• What needs to be done: Print out the data exactly, keeping every image out of it.

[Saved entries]
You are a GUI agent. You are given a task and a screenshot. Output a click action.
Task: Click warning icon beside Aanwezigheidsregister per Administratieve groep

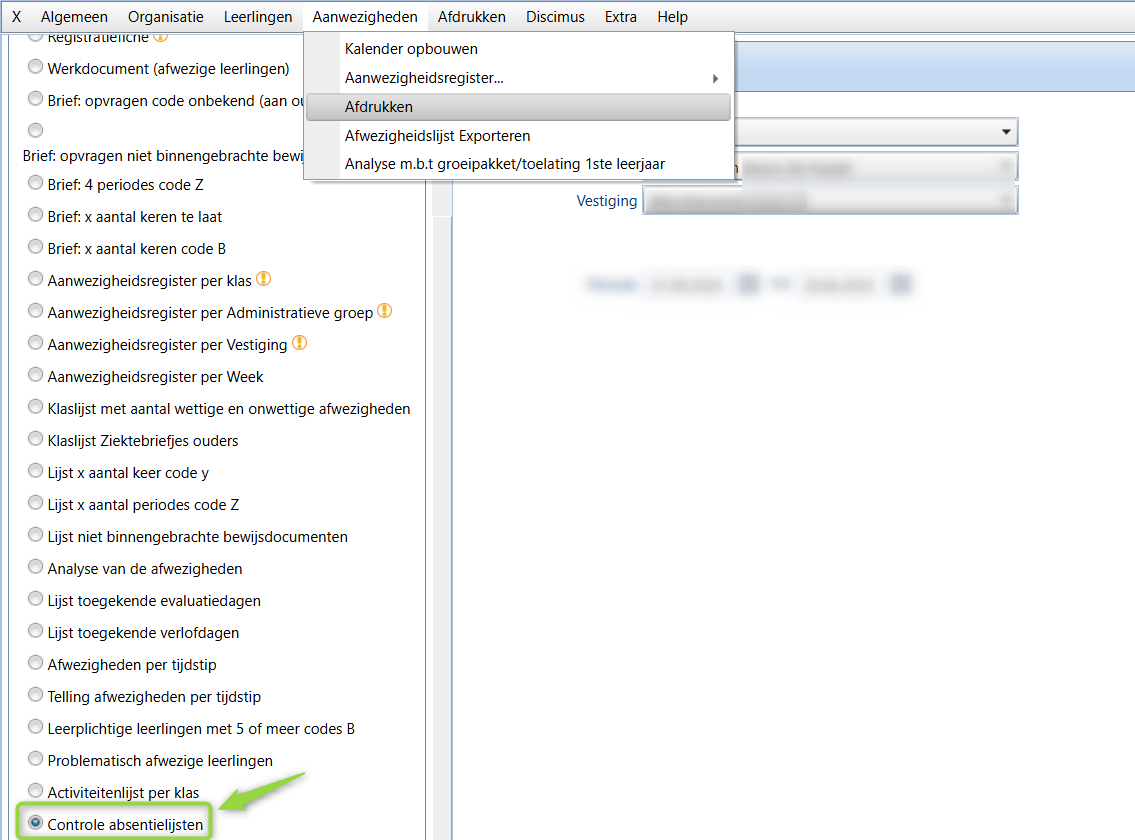coord(384,311)
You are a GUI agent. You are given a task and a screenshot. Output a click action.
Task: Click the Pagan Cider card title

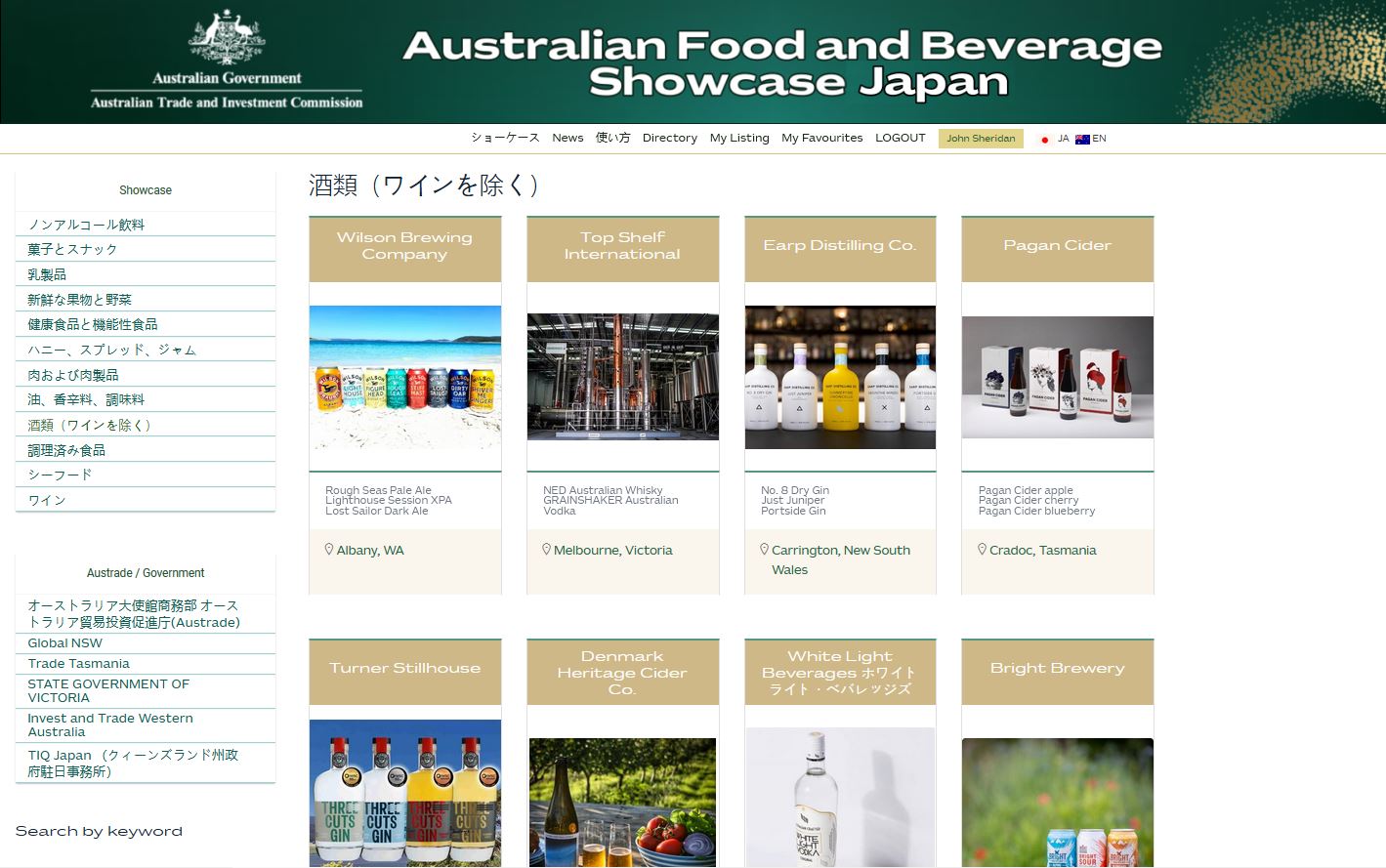coord(1057,245)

• Solution for this exercise:
You are a GUI agent. You are given a task and a screenshot. Output a click action.
Task: Click warning icon beside Aanwezigheidsregister per Administratieve groep

coord(384,311)
You are a GUI agent. You are given a task and a screenshot. Output a click action.
Task: Click the Pagan Cider card title

coord(1057,245)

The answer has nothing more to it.